The Reason to Hire the Unemployable

Join me in two weeks when I talk about 5 how-tos on hiring the unemployable in 2015. 

The other night my husband and I were having a pretty intense conversation.  Well, it was more like Monica was having an intense conversation and my husband was doing the “try to get a word in” well……..see…..Monica…..Please understand that when you have been with someone for 25 years the conversations no longer require boots.  The two of you are more than willing to save the bull and have a realistic conversation about what the blazin’ is going on with you on that particular day.  The years of listening to the unemployment statistics and stories, along with attempting to place candidates in personal time (with success) and professional time (with success) was really troubling me on this particular night.  Mainly, because there are so many to place with limited seats available.

I walked in the door, sat down at the table and started throwing these questions at my husband: Why are there so many candidates in the markets right now? Why are we placing so much demand for exact skillsets for each open job requisition? Why are budgets not being created for training the unskilled workers? Did a candidate that has been out of work for 2 years brain really atrophy and they are no longer able to do division and subtraction? How come these candidates are having such a difficult time finding a seat within an organization?  This went on for about fifteen more minutes (hey, I can’t help it, asking questions is part of my DNA).

I told him that there was a program on the radio coming home that evening talking about the unemployment rate, talking to unemployed individuals who had applied to several jobs but had given up after too many failed attempts to secure a full-time professional position. Several others simply opted out of the job market, as they were tired of “the dead zone” and simply are being caretakers or worst, fighting depression from a lack of purpose.  After several minutes, my husband started talking and during the first few minutes he mentioned how people who were working day in and day out, being slaves to corporate America, climbing the ladder, taking the crap, and working the long hours didn’t appreciate candidates coming in expecting to be in the same seat or higher when they had been out of work.
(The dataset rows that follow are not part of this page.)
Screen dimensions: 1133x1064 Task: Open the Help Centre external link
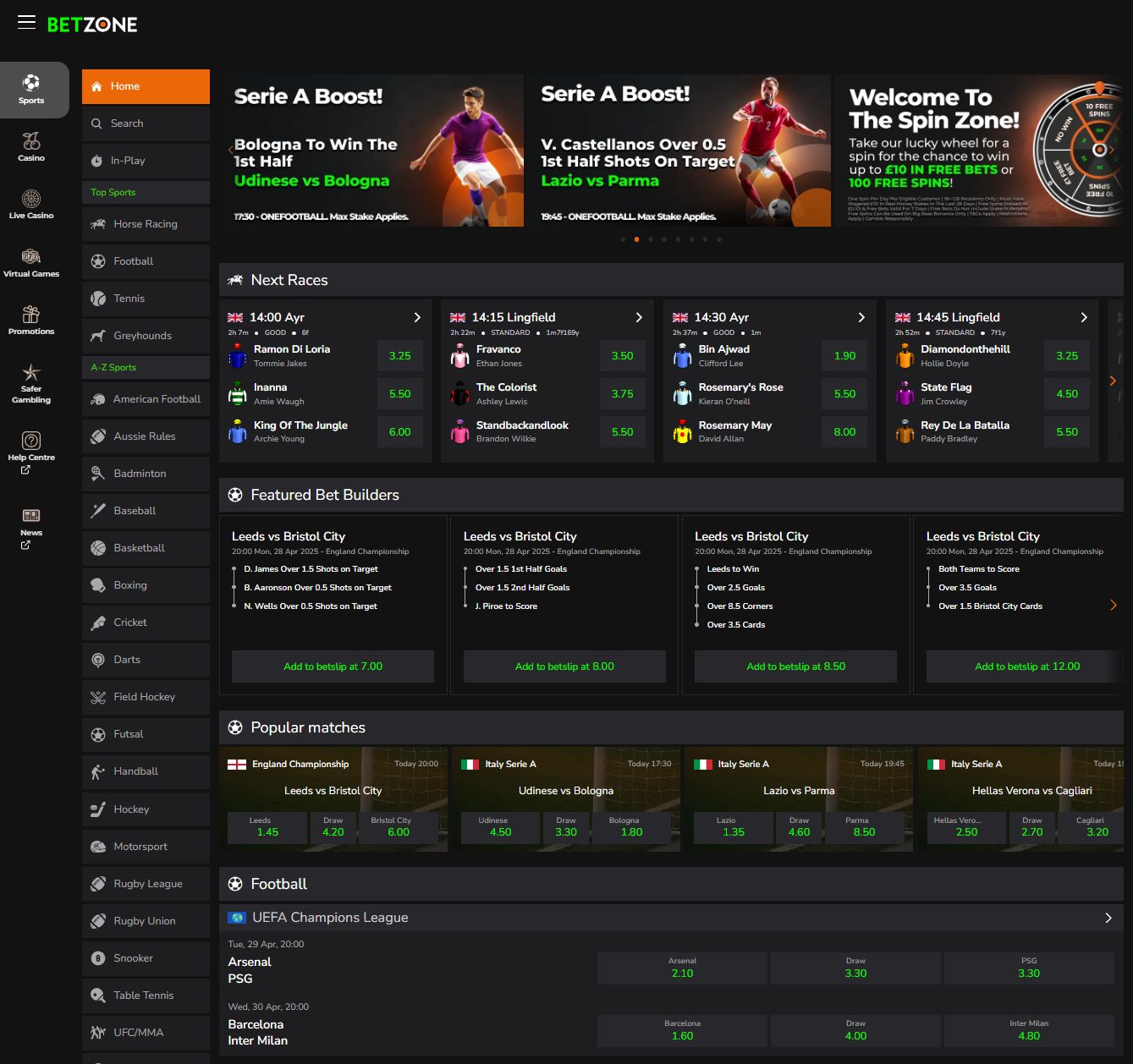tap(31, 448)

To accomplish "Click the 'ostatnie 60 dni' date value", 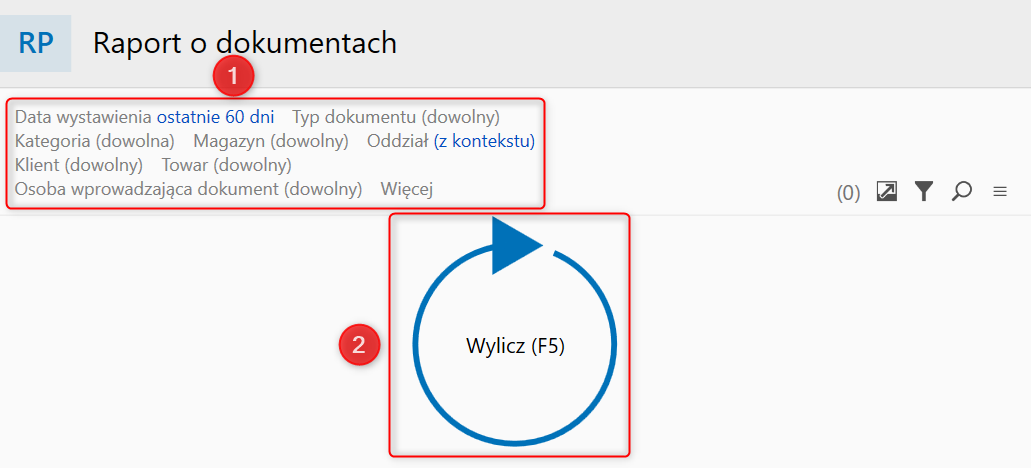I will click(x=215, y=117).
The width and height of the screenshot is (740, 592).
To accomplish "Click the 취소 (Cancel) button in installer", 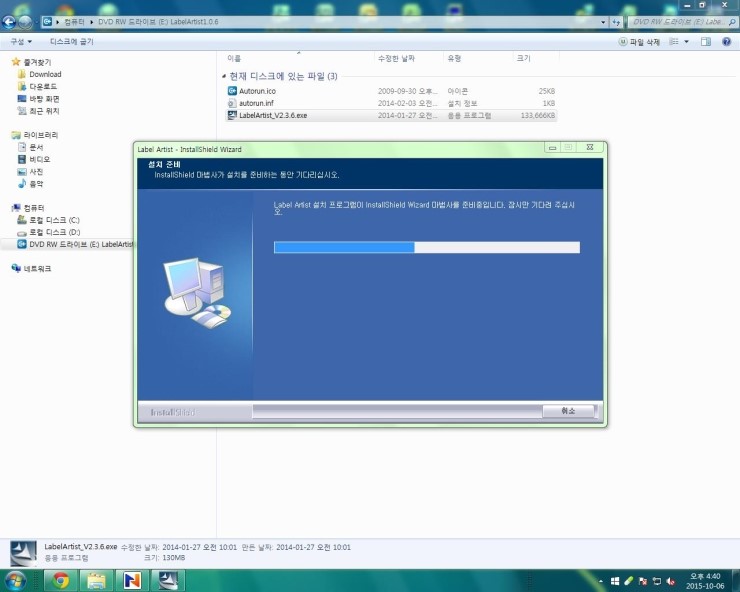I will [567, 411].
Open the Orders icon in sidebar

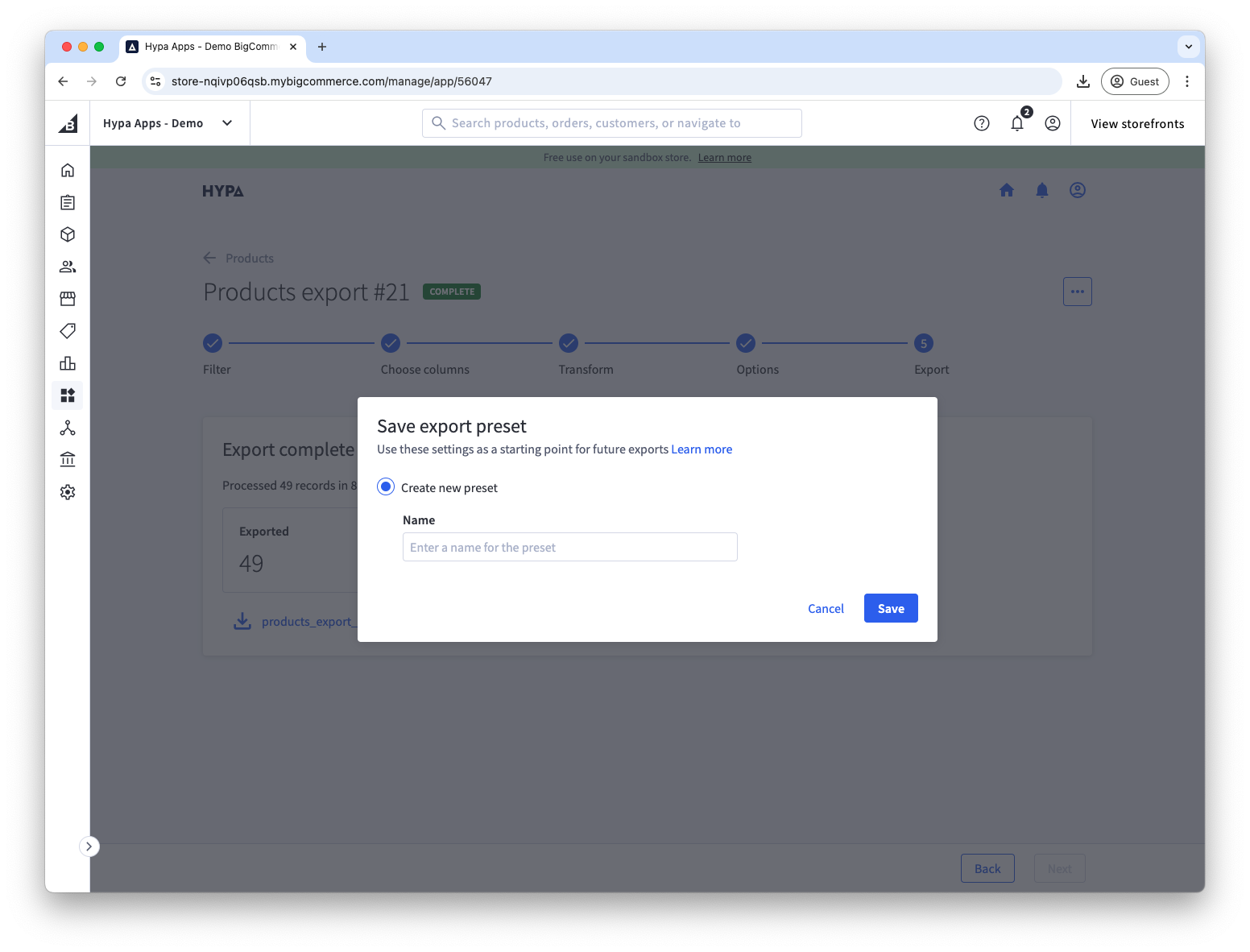coord(68,202)
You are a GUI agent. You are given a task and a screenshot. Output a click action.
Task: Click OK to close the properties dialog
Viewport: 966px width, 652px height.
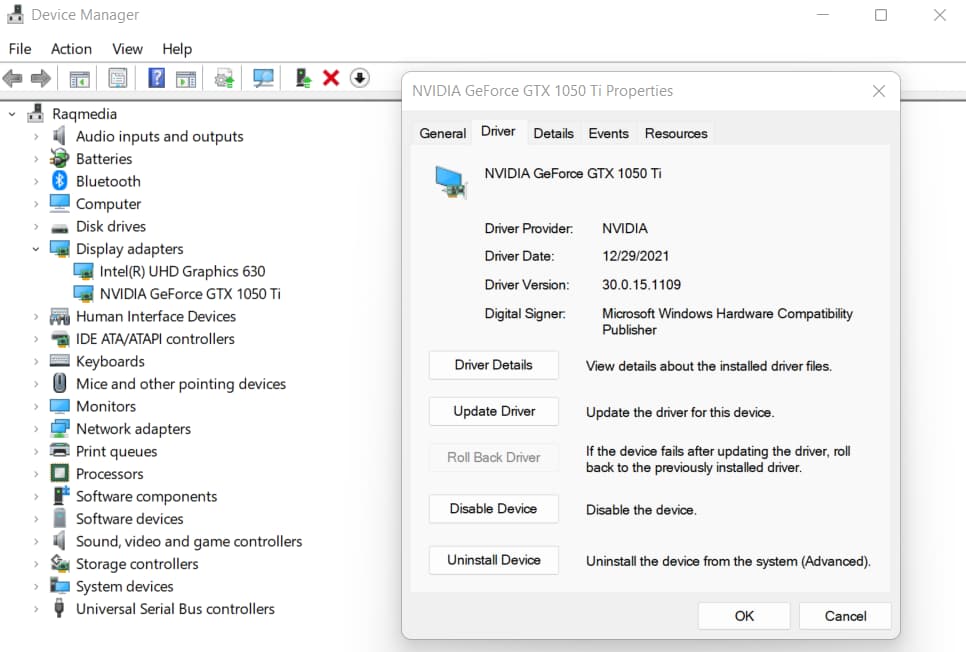[x=744, y=615]
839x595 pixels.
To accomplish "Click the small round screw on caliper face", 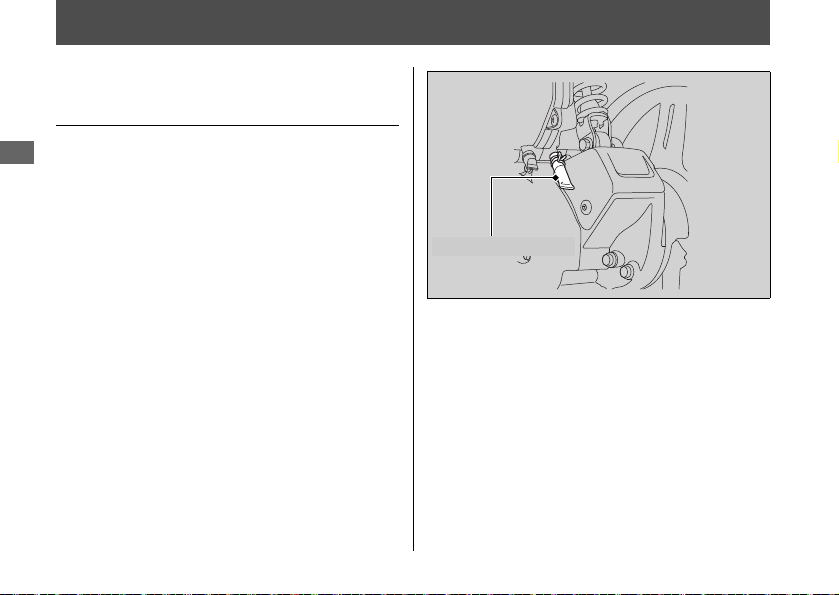I will [584, 207].

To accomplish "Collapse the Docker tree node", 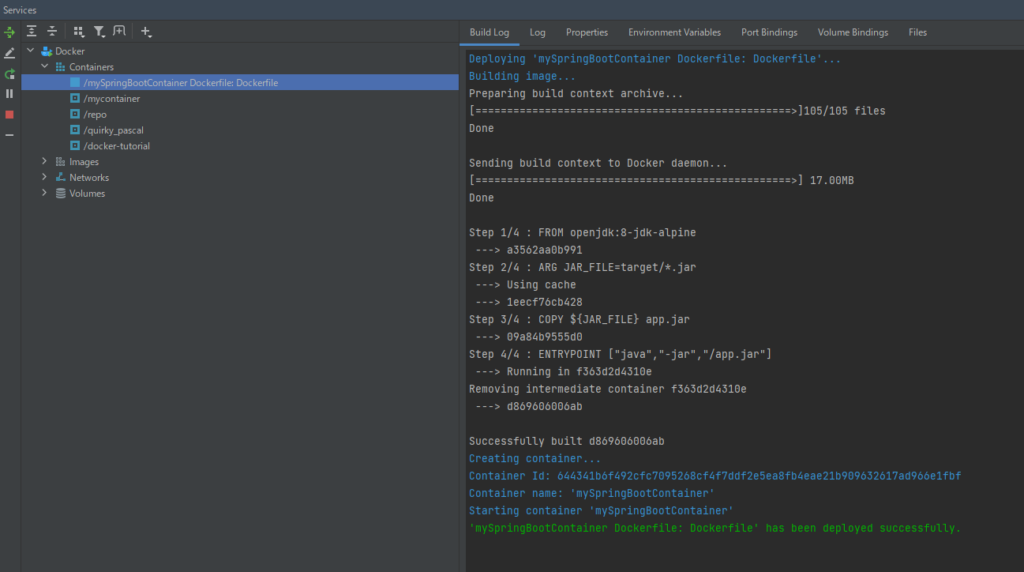I will pyautogui.click(x=30, y=51).
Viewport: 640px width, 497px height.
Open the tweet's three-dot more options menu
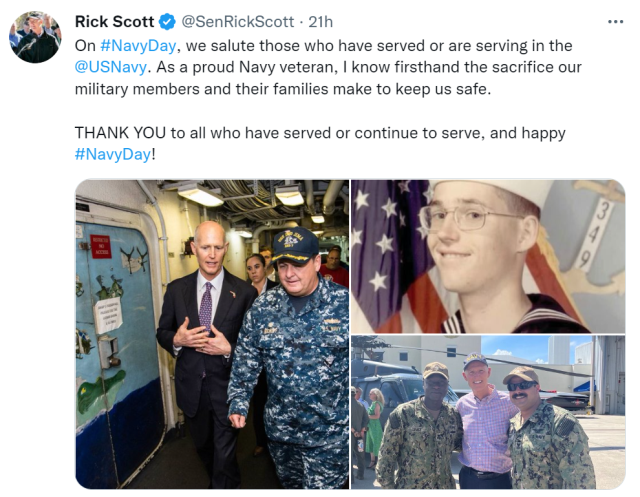click(615, 22)
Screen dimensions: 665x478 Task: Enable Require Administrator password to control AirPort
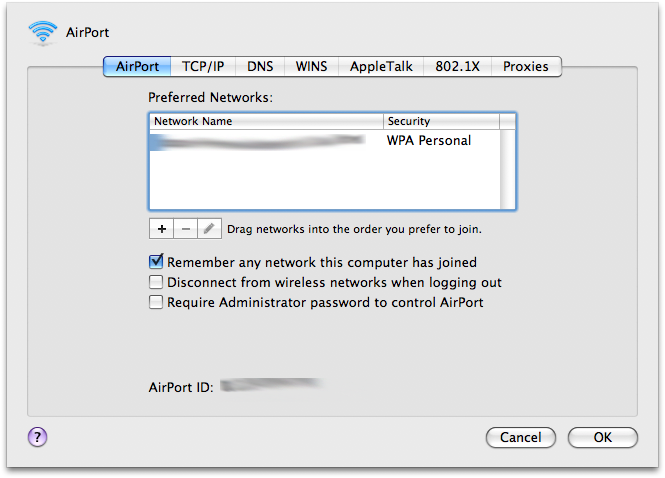156,302
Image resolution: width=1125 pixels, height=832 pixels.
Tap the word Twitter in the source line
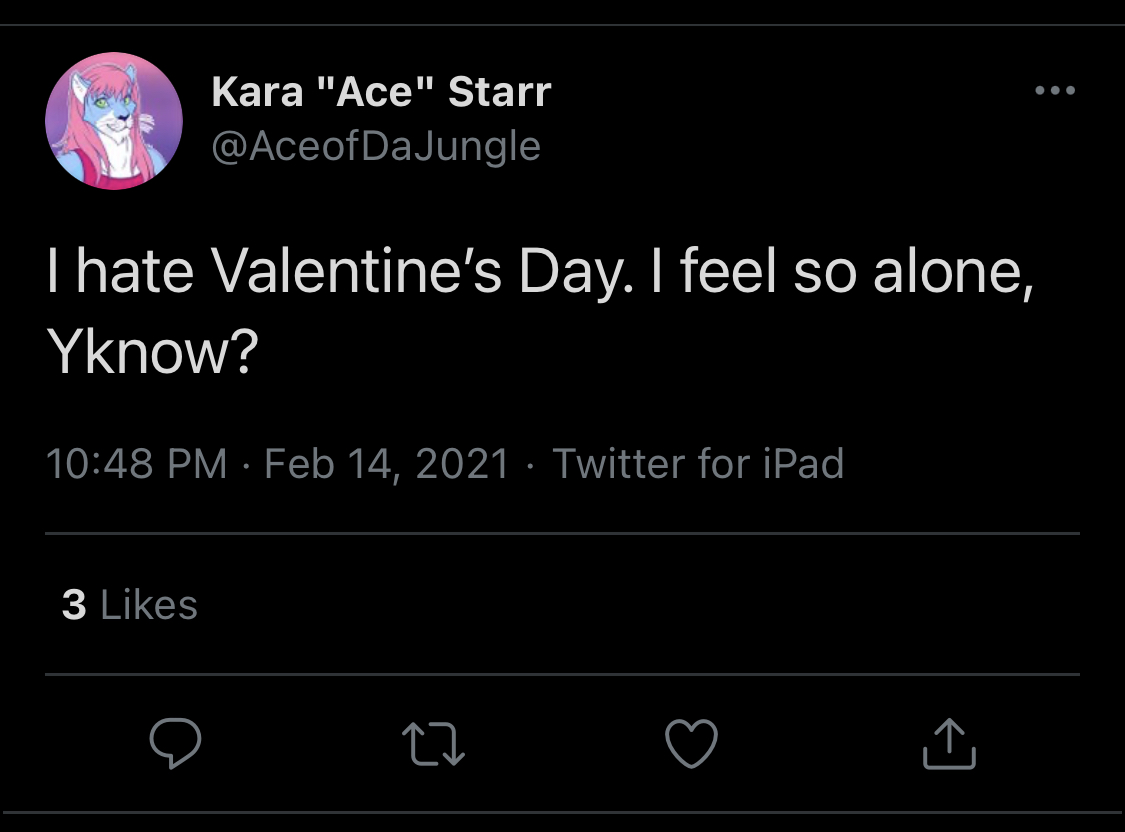[x=619, y=463]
They were non-verbally telling these candidates, “Get to the back of the bus!” Please understand that my husband hasn’t worked for a company since 2009.  He was part of the downsizing at his company and decided to move into entrepreneurial work investing in his own company.  He clearly understands that if his business doesn’t work out that he will be sitting in the back seat, along with everyone else.

Fortunately, in my volunteer work and professional recruiting role, I have assisted several folks with finding them a seat within organizations.  And my husband is right; candidates are applying for lower level seats within organizations in order to find employment.  Do you think there needs to be a compromise between the candidate and the employer?  Should there be a special division within organizations that interviews the unemployed candidates?  Would it be possible for companies to partner with their local chambers and universities to help create a re-entry program that builds these individuals skills or keeps skills up-to-date (probono) in order to put them back to work?  Do you think there needs to be several companies in each city creating an organization that prepares the unemployed for re-entry into the workforce?  I could keep going on and on with the questioning, but will stop the soap box at this point.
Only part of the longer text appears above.